DO THIS: Copy, word for word, the lines from the one containing "The width and height of the screenshot is (899, 635)." through the one containing "Action: 217,280", inclusive.

RECORDS:
——

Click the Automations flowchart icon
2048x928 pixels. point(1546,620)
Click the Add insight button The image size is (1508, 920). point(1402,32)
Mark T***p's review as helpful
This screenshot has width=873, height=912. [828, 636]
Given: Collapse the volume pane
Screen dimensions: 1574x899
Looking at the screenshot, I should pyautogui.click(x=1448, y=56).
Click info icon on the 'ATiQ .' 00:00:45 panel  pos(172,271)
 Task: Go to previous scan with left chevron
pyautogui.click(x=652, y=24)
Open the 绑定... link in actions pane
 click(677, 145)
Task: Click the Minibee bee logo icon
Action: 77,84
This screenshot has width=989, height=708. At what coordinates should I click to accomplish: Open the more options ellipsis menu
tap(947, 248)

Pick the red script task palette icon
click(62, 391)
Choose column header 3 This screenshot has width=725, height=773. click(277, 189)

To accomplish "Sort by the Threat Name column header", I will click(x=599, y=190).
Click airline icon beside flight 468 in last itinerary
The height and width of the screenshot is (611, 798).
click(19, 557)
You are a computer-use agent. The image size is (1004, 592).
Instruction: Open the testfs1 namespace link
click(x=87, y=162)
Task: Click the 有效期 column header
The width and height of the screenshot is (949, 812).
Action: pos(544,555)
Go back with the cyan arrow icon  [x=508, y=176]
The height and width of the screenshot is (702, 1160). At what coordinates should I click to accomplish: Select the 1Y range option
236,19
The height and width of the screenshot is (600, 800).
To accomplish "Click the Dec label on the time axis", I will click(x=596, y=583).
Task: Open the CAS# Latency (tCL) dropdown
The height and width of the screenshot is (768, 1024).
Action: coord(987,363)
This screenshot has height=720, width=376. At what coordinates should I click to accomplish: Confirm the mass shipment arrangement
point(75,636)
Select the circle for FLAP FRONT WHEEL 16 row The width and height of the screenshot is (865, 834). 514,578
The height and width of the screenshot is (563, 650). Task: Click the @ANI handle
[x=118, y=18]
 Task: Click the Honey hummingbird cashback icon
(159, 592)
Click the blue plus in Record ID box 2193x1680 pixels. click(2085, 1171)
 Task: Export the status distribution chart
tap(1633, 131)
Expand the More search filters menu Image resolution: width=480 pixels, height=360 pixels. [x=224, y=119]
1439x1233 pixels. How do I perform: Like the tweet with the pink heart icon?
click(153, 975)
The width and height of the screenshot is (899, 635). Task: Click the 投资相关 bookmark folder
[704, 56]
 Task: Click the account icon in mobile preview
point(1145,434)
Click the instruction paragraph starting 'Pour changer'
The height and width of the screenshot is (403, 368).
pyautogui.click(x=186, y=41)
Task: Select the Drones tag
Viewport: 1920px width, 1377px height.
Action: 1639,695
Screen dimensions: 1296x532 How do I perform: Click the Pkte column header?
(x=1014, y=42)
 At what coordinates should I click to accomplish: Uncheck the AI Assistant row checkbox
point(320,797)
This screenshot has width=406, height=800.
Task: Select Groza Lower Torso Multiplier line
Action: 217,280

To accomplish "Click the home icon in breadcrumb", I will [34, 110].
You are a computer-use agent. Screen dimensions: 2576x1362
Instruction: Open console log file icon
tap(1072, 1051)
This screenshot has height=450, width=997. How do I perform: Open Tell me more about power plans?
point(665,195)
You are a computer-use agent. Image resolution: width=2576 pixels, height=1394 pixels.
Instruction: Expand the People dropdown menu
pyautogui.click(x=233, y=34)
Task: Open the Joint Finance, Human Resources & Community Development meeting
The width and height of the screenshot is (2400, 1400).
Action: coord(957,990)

——

FINISHED EXERCISE:
The width and height of the screenshot is (899, 635). Task: Click the 投资相关 bookmark folder
[704, 56]
 Task: Click the account icon in mobile preview
point(1145,434)
Click the instruction paragraph starting 'Pour changer'
The height and width of the screenshot is (403, 368).
pyautogui.click(x=186, y=41)
Task: Select the Drones tag
Viewport: 1920px width, 1377px height.
Action: 1639,695
Screen dimensions: 1296x532 How do I perform: Click the Pkte column header?
(x=1014, y=42)
 At what coordinates should I click to accomplish: Uncheck the AI Assistant row checkbox
point(320,797)
This screenshot has width=406, height=800.
Task: Select Groza Lower Torso Multiplier line
Action: 217,280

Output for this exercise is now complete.